# Start of Entries shown

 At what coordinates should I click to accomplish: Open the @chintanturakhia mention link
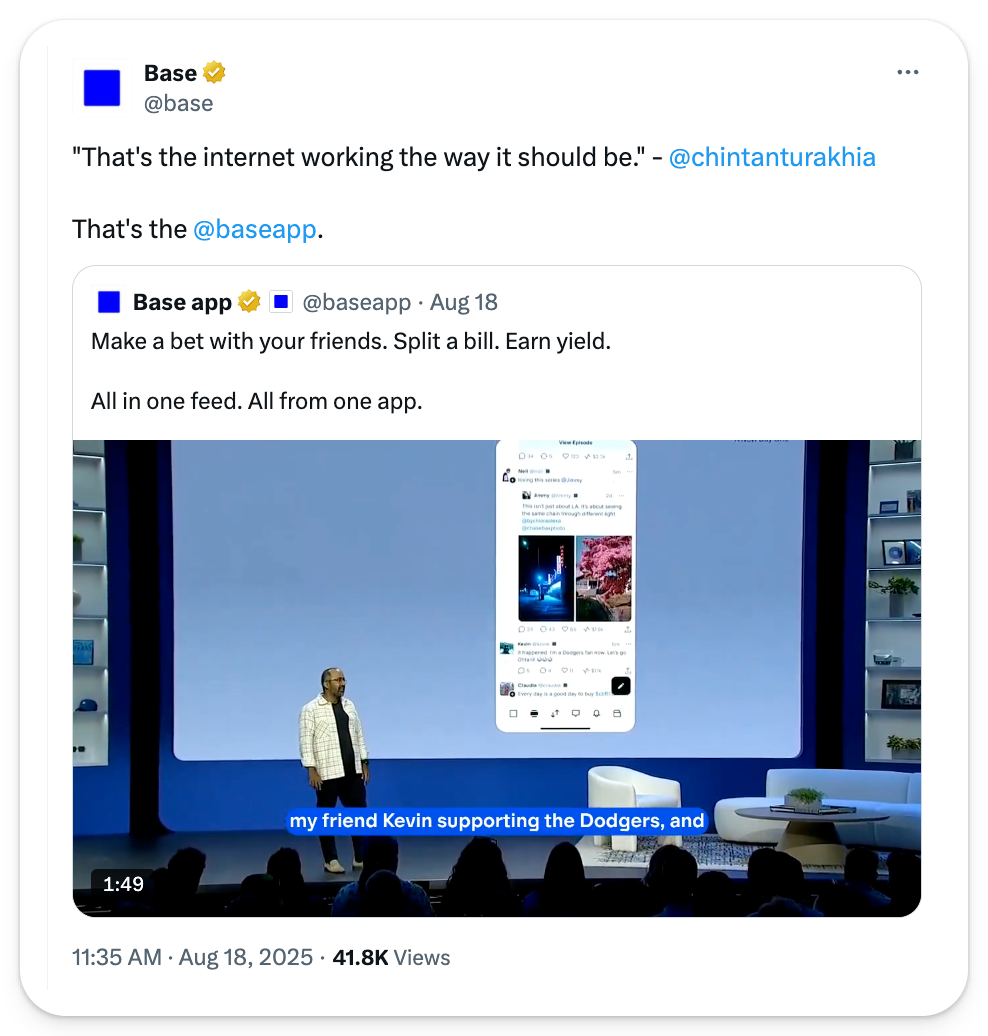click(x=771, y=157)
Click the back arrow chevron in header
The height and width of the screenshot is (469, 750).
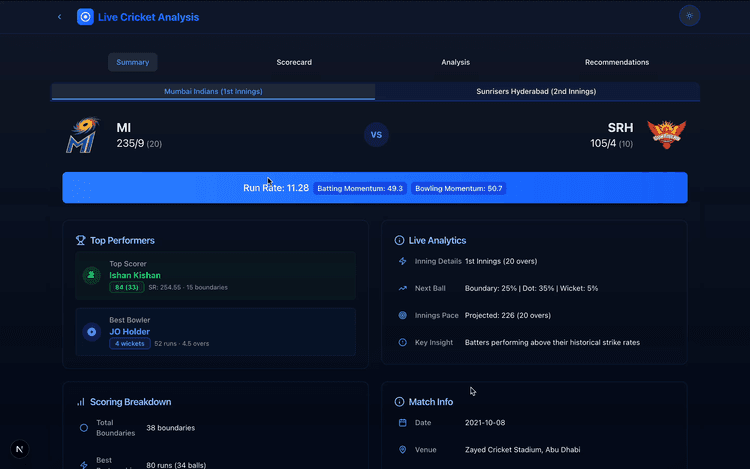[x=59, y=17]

# End of Entries shown

- **Exercise description**
Reproduce the material above line for line, without the pictures.

- **Solution to the problem**
 At what coordinates should I click to accomplish: Open the @chintanturakhia mention link
click(x=771, y=157)
Click the back arrow chevron in header
The height and width of the screenshot is (469, 750).
[x=59, y=17]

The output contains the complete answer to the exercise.